Damiano Michieletto - o

Ci sono anche i cantanti. Luca Salsi è «il» Macbeth di oggi: ha una grande voce e un’ottima tecnica. Ma quello che lo rende eccezionale è la capacità di dimenticarsene per concentrarsi tutto sulla «parola scenica».

 

Leggete la lettera dove Verdi spiega all’impresario Lanari perché per Macbeth bisogna scritturare il baritono Varesi e non il suo collega Ferri, nonostante quest’ultimo sia un cantante migliore.
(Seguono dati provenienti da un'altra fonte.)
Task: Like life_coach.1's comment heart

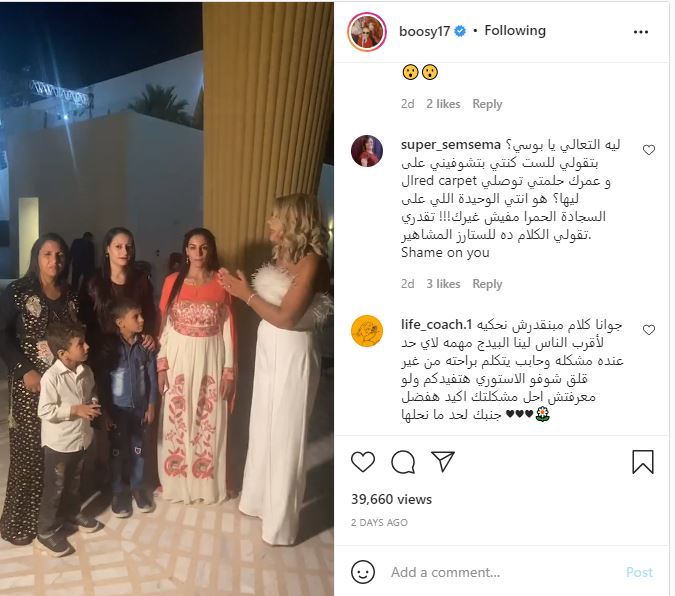Action: (x=649, y=330)
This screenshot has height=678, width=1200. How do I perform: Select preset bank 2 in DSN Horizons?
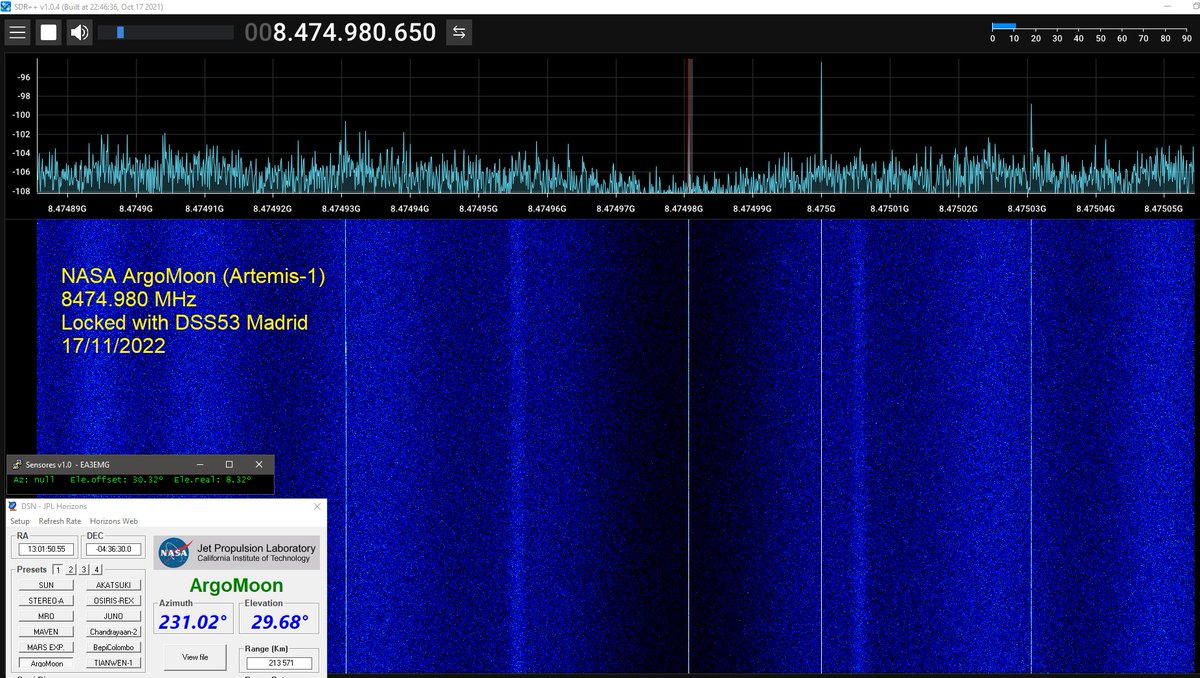pyautogui.click(x=71, y=569)
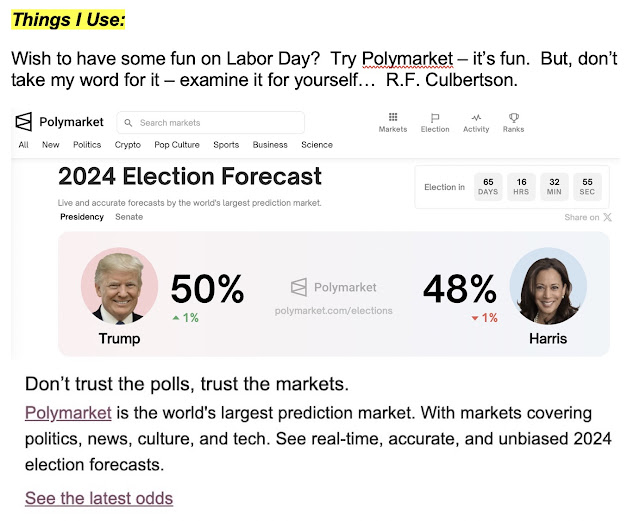Select the Sports category
The width and height of the screenshot is (640, 521).
(x=226, y=145)
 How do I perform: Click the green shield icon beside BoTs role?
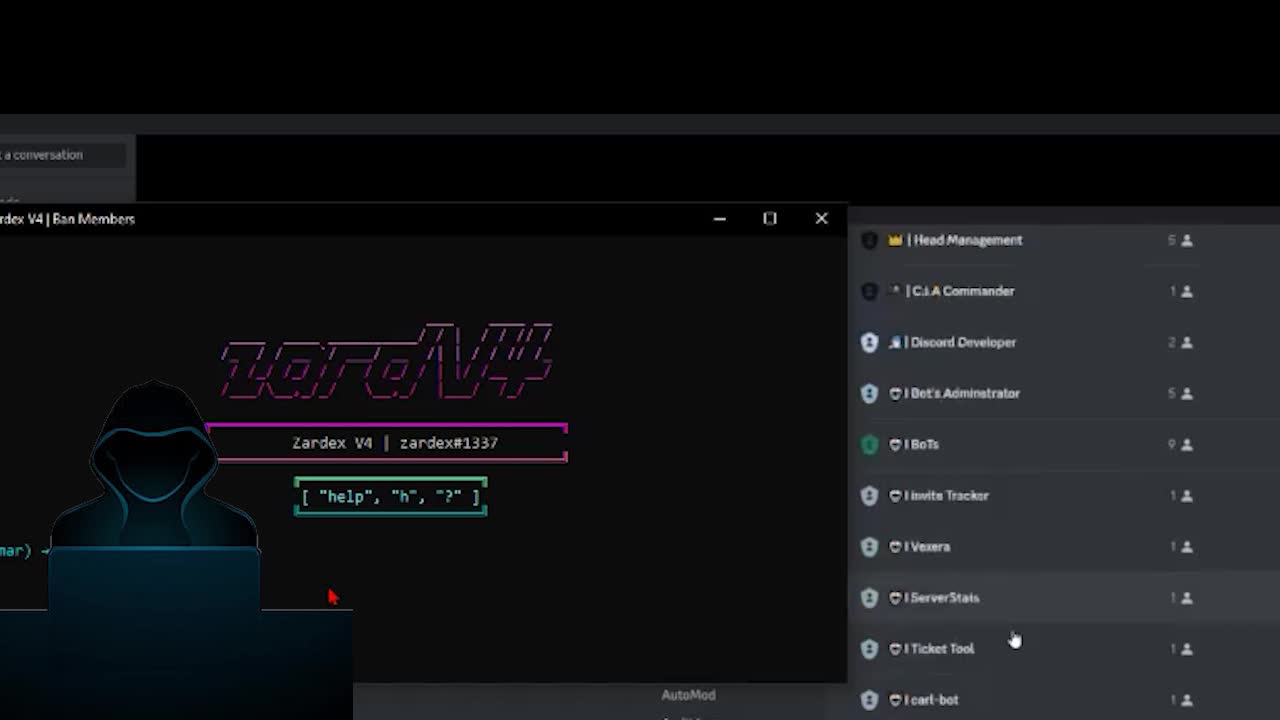[x=869, y=444]
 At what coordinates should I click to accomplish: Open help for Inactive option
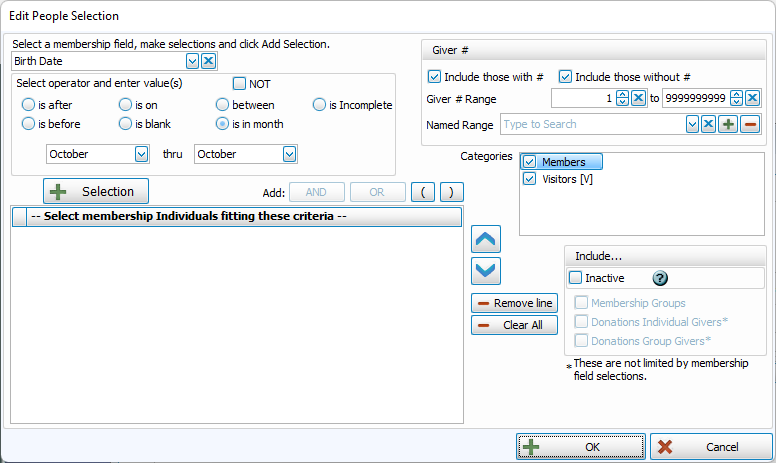click(x=660, y=279)
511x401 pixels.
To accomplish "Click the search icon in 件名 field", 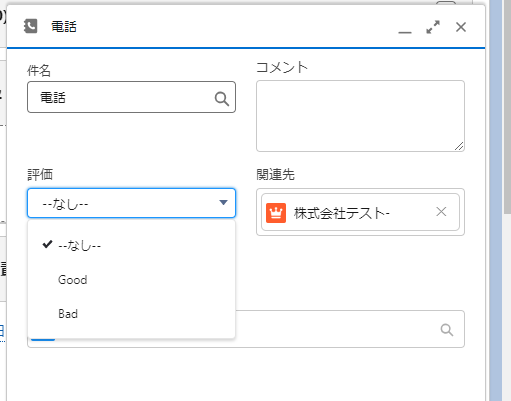I will [222, 99].

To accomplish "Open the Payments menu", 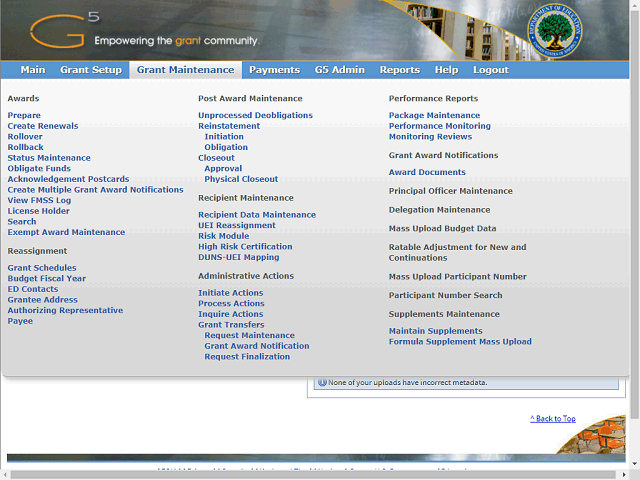I will 275,70.
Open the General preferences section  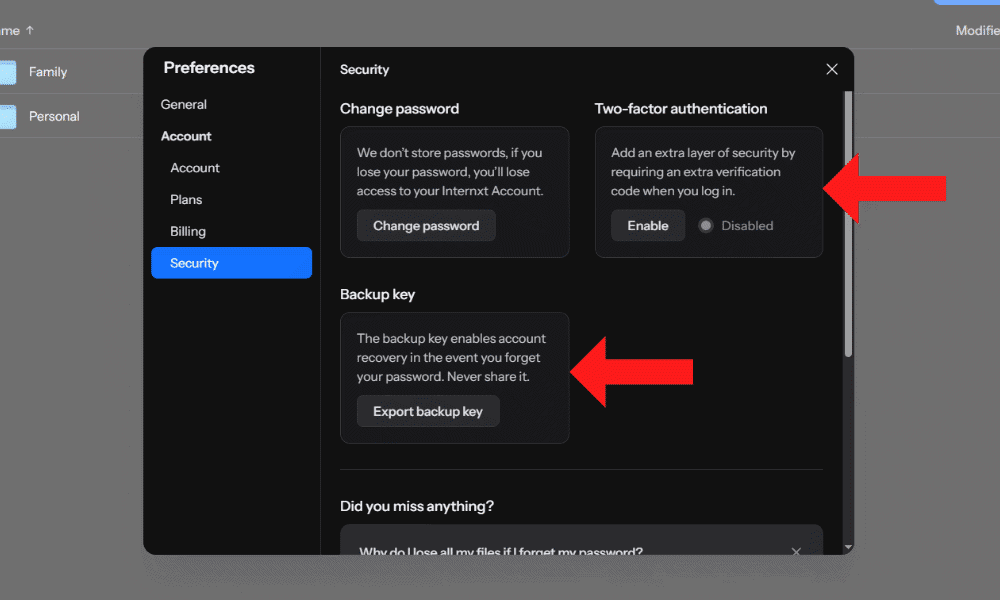(184, 104)
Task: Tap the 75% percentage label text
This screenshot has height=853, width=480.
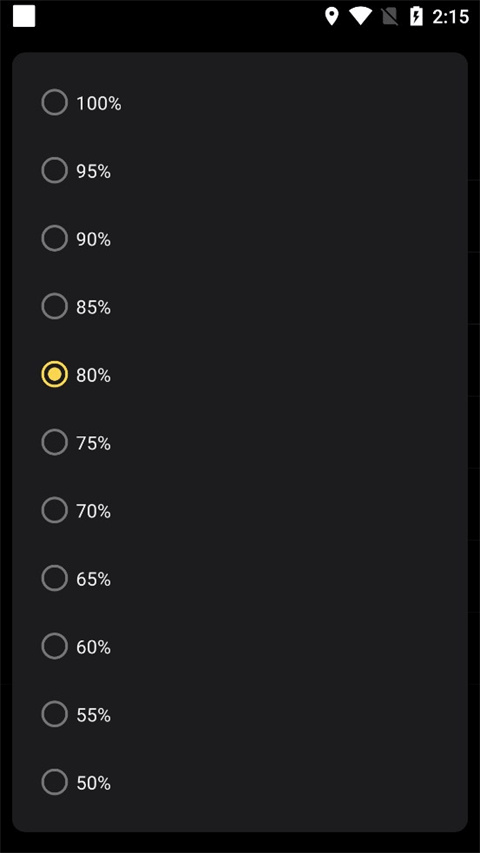Action: (94, 443)
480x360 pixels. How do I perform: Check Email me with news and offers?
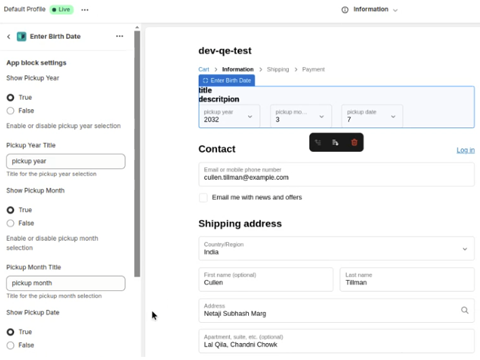coord(203,198)
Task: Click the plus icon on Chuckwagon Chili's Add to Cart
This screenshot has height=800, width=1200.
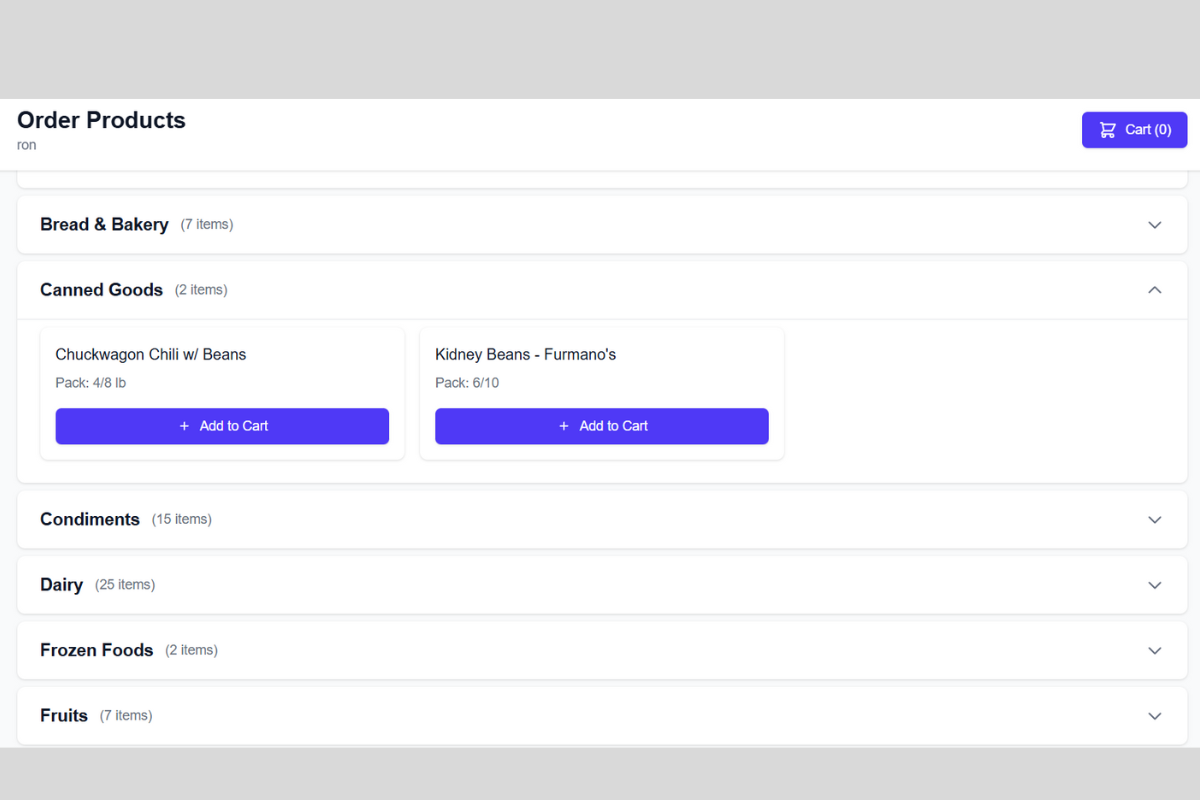Action: click(x=184, y=426)
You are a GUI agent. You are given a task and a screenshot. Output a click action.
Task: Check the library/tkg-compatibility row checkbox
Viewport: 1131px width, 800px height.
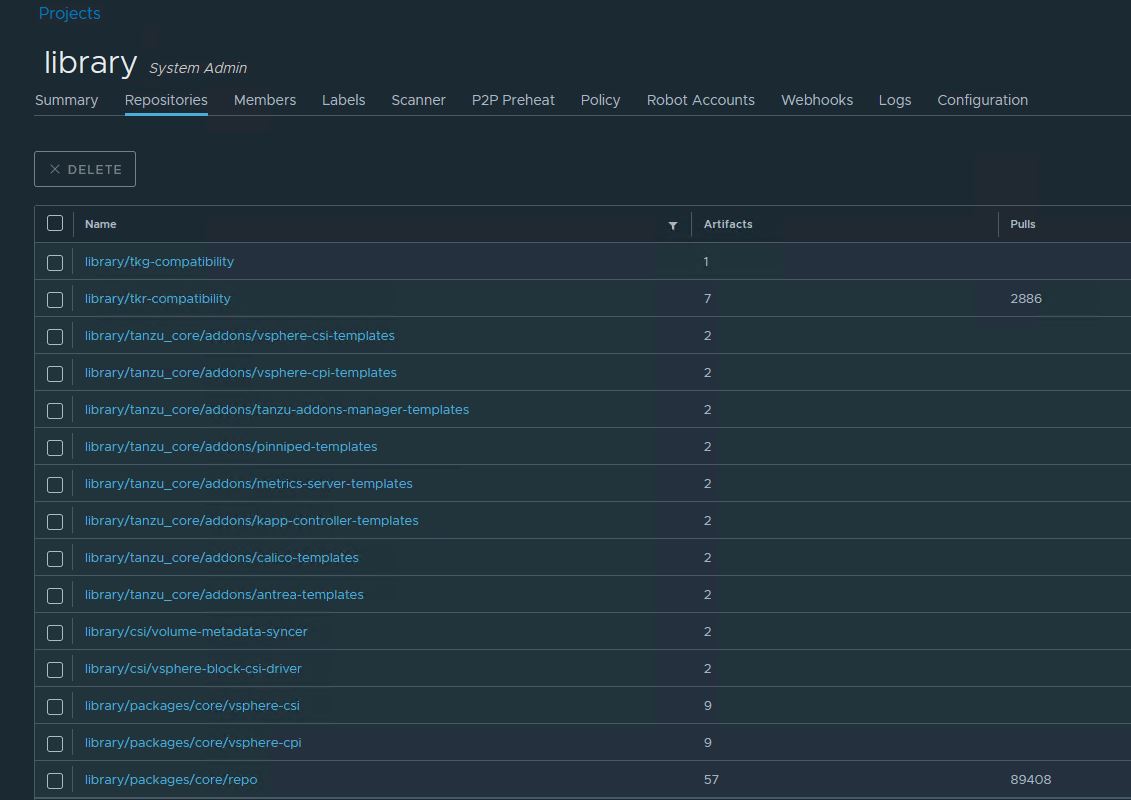tap(55, 262)
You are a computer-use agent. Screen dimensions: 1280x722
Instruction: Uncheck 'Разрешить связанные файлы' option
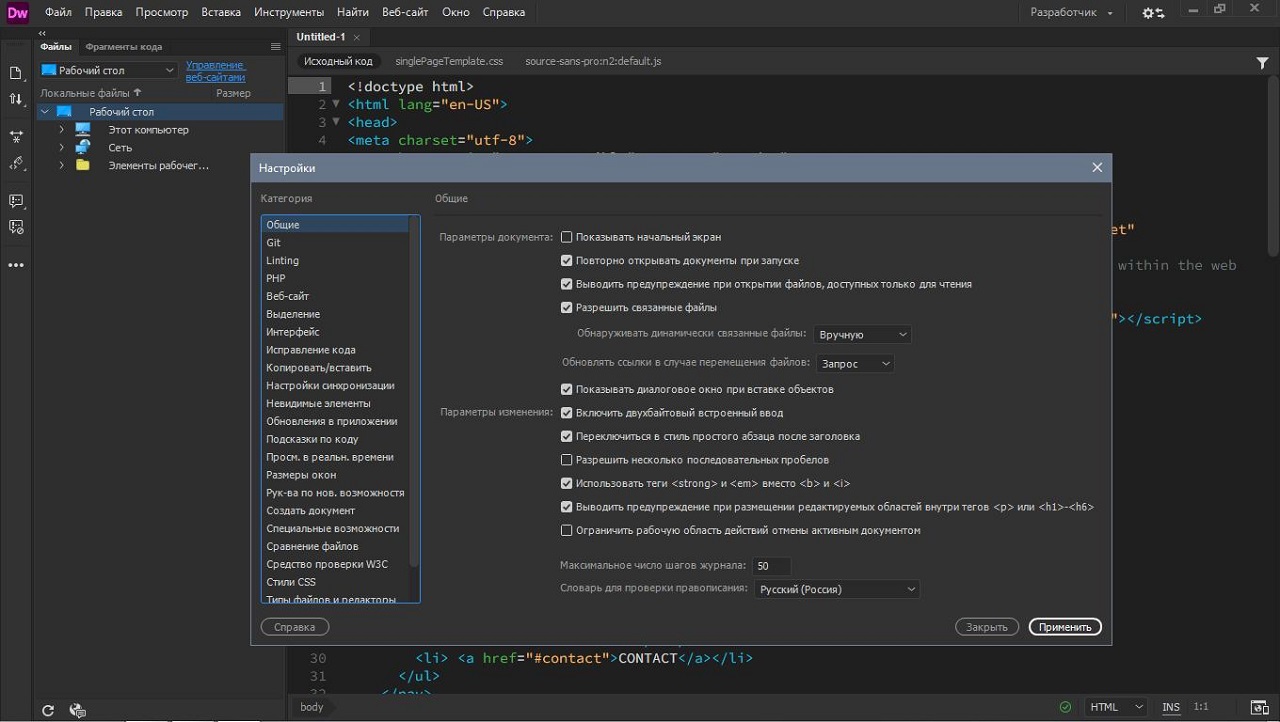pyautogui.click(x=567, y=308)
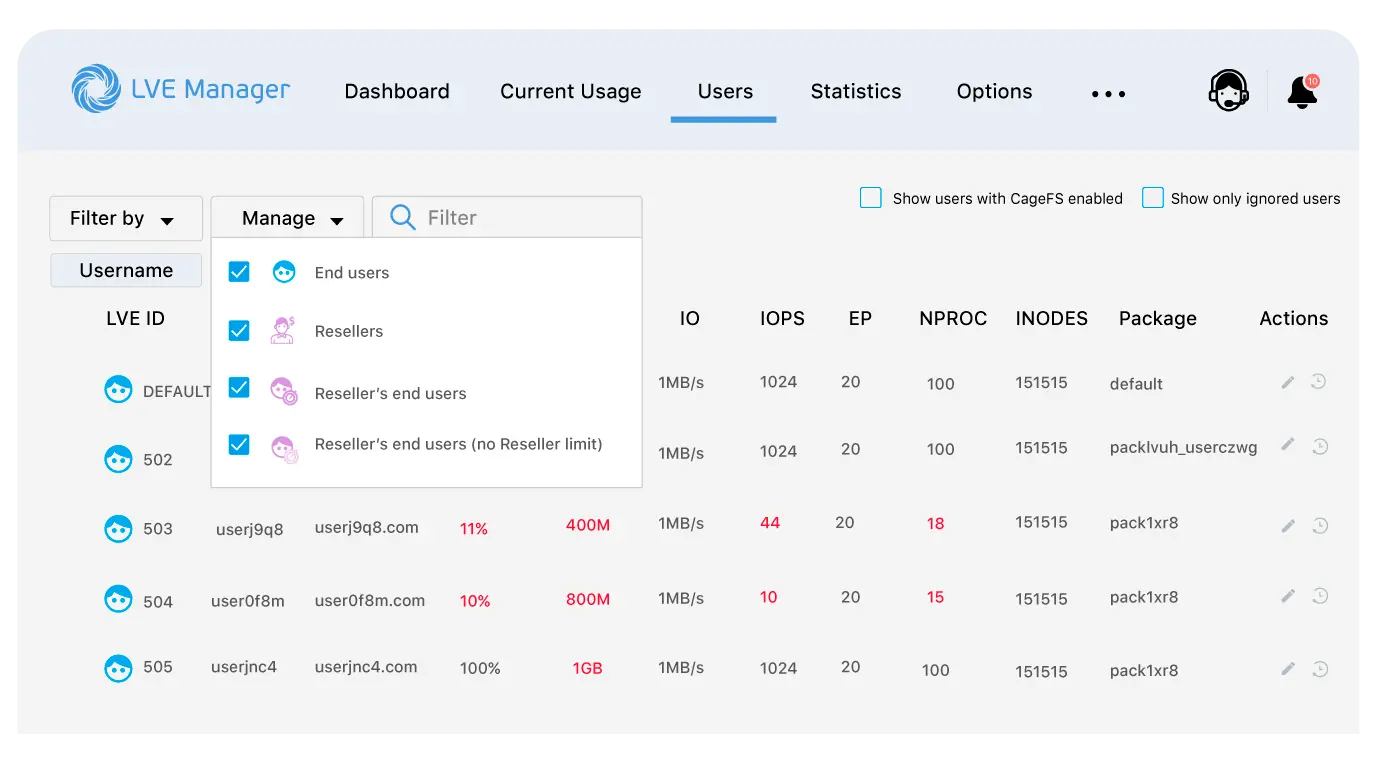
Task: Select the Username filter button
Action: [x=126, y=270]
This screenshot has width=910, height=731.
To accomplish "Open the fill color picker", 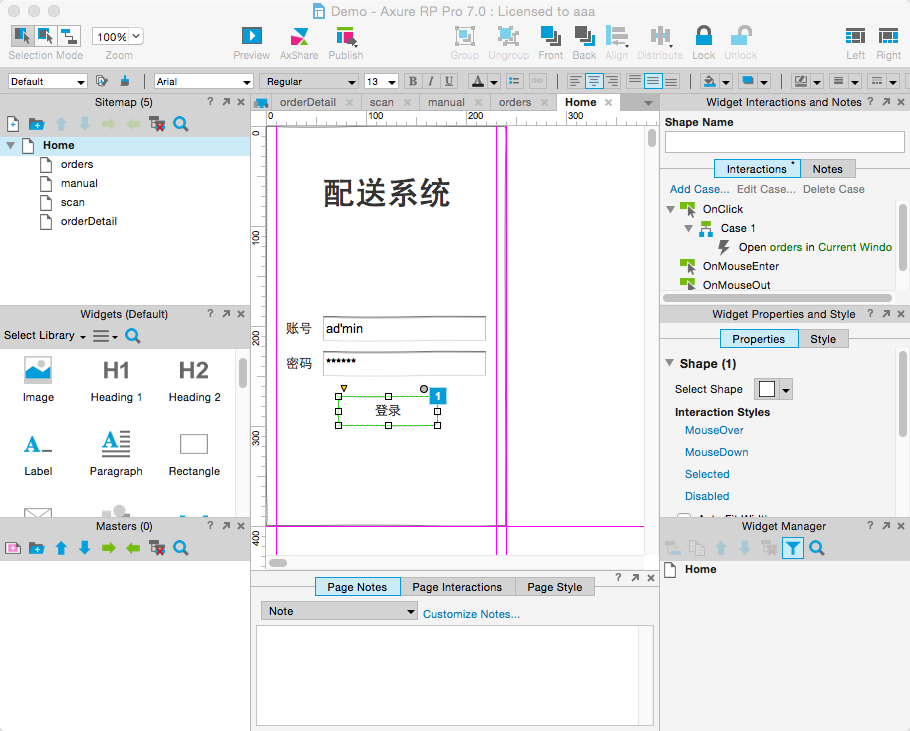I will click(x=716, y=81).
A Verdi interessa il personaggio, non la voce, e questo Salsi lo realizza (che poi abbia anche una voce, e che voce, è premessa necessaria ma non sufficiente).

 

La Lady di Vittoria Yeo è invece più al limite, vocalmente parlando: spiana un po’ le agilità e taglia il daccapo della sua cabaletta. Ma anche lei accenta e interpreta e recita con un’adesione e un’immedesimazione ammirevoli e avvinghianti. Bene Stefano Secco e Simon Lim, Macduff e Banco, e in generale tutti, compreso il pubblico della matinée, avvinto e trascinato da Verdi non santino del passato ma compagno di strada, catalizzatore di emozioni. Per noi, qui, oggi, adesso, tutti con il cuore in gola a vivere finalmente il teatro per quel che è, lo specchio di noi stessi, la nostra coscienza inquieta.